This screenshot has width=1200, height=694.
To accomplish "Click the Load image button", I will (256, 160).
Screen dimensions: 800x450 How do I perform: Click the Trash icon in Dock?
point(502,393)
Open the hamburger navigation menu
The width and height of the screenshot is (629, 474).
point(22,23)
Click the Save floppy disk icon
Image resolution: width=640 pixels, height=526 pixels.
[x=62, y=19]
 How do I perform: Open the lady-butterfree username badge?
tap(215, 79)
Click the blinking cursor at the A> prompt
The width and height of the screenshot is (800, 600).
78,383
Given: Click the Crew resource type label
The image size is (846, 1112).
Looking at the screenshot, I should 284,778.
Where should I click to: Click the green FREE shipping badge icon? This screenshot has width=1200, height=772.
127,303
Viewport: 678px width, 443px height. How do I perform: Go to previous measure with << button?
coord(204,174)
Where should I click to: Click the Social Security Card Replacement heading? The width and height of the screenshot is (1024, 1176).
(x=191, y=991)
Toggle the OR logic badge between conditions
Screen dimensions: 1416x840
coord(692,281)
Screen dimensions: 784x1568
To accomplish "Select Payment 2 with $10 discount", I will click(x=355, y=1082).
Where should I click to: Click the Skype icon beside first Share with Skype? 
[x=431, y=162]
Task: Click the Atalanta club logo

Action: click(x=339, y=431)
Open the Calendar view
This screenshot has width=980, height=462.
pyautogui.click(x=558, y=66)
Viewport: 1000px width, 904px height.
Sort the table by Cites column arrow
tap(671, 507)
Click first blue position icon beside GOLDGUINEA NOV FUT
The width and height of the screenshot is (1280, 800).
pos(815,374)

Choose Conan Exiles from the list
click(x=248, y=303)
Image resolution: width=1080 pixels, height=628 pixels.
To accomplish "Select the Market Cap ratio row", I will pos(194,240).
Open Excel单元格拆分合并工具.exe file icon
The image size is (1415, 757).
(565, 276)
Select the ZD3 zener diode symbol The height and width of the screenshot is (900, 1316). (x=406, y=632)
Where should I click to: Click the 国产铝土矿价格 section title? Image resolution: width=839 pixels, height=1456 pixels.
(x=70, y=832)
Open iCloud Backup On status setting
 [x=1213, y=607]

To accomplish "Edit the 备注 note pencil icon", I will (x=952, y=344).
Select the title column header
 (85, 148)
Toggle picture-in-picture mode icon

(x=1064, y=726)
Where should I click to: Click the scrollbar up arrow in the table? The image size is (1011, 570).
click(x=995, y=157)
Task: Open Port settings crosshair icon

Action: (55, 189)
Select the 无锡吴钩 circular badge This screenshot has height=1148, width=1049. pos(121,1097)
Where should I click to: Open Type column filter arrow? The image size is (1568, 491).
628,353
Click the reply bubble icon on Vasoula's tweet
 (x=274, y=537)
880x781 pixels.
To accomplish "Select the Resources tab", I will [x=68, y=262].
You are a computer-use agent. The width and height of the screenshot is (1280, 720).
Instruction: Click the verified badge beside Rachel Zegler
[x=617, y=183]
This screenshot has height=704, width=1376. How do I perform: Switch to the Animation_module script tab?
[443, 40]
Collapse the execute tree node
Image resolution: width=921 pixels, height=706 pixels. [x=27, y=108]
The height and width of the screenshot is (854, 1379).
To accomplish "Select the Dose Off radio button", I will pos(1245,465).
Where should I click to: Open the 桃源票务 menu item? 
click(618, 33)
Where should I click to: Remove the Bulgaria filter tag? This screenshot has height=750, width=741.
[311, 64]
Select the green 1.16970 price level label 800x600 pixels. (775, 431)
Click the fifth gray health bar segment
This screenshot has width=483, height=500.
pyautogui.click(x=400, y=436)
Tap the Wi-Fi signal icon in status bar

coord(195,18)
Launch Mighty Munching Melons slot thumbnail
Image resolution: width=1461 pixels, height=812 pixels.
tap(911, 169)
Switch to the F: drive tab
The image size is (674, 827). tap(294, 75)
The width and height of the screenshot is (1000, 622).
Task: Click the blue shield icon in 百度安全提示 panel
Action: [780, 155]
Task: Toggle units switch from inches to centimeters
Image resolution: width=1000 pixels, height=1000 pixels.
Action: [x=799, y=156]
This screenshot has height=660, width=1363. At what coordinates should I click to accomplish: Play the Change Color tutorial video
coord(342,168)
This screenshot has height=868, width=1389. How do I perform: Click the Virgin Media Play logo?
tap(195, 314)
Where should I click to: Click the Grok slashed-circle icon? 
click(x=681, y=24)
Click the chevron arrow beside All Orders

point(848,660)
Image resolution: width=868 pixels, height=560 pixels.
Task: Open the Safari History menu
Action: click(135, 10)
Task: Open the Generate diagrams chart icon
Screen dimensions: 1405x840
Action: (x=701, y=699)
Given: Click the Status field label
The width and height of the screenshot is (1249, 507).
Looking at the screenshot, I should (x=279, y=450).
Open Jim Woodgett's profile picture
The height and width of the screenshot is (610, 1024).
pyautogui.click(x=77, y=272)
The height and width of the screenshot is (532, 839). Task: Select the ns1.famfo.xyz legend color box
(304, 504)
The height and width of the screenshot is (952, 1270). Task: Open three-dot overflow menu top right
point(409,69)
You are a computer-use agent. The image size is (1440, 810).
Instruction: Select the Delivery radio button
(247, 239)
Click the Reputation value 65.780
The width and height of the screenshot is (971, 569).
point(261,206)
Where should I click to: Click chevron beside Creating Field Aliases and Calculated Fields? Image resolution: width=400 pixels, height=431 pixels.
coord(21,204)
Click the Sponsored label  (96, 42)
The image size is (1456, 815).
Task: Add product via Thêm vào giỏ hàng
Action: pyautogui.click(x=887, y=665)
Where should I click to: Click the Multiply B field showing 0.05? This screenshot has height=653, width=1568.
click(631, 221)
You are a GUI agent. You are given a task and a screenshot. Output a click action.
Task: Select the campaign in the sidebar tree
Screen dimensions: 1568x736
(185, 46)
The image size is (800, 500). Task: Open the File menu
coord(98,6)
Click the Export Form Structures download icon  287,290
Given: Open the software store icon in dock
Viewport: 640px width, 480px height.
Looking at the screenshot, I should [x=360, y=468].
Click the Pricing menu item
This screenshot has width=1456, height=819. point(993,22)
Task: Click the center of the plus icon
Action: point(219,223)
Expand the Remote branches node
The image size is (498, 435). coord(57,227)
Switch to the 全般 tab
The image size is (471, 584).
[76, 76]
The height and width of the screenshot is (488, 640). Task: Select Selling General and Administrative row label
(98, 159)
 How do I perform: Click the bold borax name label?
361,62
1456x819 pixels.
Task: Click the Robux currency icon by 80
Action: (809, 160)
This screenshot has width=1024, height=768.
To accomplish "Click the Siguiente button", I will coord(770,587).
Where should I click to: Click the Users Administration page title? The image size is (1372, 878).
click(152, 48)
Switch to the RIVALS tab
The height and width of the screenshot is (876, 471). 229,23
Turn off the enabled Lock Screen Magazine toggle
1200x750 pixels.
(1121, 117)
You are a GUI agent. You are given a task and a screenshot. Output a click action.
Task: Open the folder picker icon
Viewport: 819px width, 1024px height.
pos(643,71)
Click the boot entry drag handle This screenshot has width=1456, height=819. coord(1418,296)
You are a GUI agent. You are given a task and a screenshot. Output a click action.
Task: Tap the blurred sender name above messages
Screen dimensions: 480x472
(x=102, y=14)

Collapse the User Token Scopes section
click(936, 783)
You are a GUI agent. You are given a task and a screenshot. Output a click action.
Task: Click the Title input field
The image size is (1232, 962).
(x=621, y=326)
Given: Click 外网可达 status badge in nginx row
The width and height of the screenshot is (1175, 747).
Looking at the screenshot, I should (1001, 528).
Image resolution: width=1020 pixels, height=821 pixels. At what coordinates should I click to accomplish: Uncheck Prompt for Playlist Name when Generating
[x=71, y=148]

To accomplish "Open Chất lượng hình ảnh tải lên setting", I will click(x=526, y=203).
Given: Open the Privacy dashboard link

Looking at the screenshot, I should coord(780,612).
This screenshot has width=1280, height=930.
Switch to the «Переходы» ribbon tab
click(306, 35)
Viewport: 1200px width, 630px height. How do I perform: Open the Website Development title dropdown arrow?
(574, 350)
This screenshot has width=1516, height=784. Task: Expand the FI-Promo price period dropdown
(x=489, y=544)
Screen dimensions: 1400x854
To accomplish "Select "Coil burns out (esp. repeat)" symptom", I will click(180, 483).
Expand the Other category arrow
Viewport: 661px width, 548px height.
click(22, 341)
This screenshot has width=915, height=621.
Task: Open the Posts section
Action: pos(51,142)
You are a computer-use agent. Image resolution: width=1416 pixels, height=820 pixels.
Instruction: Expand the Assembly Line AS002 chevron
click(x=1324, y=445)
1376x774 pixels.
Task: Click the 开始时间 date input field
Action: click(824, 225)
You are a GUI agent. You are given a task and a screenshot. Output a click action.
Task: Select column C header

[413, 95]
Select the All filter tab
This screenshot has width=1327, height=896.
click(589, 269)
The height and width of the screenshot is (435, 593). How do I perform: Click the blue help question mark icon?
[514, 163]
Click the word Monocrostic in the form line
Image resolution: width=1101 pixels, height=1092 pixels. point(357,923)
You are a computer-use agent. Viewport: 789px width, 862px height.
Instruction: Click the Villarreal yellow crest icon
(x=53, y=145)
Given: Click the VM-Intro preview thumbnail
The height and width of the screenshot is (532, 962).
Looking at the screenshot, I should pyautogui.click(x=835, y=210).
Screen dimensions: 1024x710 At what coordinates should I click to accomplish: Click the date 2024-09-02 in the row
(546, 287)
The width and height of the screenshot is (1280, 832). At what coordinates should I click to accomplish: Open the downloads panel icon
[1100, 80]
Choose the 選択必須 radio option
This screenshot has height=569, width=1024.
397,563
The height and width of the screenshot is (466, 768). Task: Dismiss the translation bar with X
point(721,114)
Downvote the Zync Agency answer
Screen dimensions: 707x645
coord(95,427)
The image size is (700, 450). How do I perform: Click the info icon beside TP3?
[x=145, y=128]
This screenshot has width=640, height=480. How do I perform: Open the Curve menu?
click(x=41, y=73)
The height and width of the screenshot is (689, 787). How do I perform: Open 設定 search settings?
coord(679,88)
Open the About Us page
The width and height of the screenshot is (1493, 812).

····················

*TASK TO COMPLETE*: Wherever a line in the data above holds the word "computer", copy that line.

*TASK RESULT*:
You are a computer-use agent. The width and height of the screenshot is (1280, 720).
You are a computer-use agent. The image size is (1440, 810).
You are a computer-use agent. Image resolution: width=1416 pixels, height=820 pixels.
You are a computer-use agent. Viewport: 789px width, 862px height.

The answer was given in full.